I converted a Geo Tracker, albeit with a transmission. I ended up with 10 Trojan T-1275 batteries for a 120VDC system, and that was good for a 25 mile range.

The main problem with your idea is that the motor is not designed to be operated continuously at low speeds as will be encountered with a direct drive. Also, with such a low maximum RPM, the rear end gearing would probably have to be changed to get an acceptable top end speed. The TransWarP motors were actually designed for the EMIS system. EMIS is a hybrid assist system which only supplements the gas or diesel engine already in the vehicle, and owing to it's position after the transmission, it rarely operates at a low RPM. In fact, NetGain doesn't want the dealers to sell the motors for your use since it is more likely to lead to motor problems, but you probably will be able to find a company to sell it to you if you make up your mind to do it.
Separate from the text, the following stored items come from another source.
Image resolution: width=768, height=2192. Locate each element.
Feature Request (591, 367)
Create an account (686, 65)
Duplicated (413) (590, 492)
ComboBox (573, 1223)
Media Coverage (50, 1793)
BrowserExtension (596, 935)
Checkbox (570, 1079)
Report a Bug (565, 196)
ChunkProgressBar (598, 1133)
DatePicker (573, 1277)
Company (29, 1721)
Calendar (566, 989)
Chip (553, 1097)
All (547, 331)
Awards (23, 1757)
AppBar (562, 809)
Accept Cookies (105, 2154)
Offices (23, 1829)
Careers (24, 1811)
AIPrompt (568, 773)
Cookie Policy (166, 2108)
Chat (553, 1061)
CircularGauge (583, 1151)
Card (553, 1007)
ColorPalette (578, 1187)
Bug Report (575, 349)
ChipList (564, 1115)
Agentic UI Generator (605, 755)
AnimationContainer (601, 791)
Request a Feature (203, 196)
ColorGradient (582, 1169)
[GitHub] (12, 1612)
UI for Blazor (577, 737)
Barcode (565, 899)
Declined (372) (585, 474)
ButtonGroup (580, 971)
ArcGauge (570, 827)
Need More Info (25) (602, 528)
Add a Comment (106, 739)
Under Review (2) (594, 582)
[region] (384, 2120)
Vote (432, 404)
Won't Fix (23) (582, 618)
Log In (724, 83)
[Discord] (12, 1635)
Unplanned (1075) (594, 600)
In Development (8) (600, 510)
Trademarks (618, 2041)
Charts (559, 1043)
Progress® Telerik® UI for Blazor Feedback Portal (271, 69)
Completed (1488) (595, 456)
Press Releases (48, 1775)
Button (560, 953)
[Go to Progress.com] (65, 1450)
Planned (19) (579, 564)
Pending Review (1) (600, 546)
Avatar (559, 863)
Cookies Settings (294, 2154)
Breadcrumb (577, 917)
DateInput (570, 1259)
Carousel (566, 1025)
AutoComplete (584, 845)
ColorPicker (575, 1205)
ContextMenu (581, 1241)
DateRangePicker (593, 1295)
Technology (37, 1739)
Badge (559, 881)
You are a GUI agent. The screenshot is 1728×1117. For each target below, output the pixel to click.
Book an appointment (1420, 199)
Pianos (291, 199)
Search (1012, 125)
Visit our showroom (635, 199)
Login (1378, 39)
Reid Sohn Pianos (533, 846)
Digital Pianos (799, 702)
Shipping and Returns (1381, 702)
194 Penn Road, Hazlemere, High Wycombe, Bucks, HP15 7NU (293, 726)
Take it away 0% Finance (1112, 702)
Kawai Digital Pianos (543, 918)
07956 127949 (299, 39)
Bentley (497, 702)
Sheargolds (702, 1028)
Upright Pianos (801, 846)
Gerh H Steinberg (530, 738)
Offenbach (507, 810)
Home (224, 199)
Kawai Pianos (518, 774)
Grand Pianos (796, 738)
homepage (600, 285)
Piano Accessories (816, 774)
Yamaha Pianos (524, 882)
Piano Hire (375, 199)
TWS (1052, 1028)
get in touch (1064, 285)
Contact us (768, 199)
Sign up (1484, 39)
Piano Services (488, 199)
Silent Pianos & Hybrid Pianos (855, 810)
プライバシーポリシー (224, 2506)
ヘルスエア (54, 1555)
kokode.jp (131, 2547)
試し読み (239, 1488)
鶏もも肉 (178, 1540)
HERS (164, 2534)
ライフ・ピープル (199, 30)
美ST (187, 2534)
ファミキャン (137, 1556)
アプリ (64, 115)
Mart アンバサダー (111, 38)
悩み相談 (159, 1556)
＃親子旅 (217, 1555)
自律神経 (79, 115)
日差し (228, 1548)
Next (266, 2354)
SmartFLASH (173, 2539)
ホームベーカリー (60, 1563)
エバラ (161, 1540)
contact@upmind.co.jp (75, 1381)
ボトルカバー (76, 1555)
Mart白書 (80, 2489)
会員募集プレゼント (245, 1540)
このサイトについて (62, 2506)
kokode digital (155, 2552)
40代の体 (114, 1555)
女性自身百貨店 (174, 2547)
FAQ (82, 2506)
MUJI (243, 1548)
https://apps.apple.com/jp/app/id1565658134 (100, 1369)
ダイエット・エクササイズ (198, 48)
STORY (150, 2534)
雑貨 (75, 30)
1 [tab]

The only other major concern with direct drive relates to safety. If you are using a series DC motor controller (which you are since the TransWarP is a series DC motor), be aware that when these fail, they fail full throttle. You won't have the option of putting the vehicle in neutral, so make sure that there is a sound option for shutting down a runaway vehicle. That would be a very scary experience.


----------



## kcblkeeley (May 8, 2008)

Thanks for the input. I just didn't think that it would hurt it at low speeds because of the tracker being so light. I also plan on using a emergency brake pull handle mounted to pull the main in case of controller failure. I would like to go AC because ot this issue but the costs are too great compared to Dc. I guess I'll just keep the tranny in then...


----------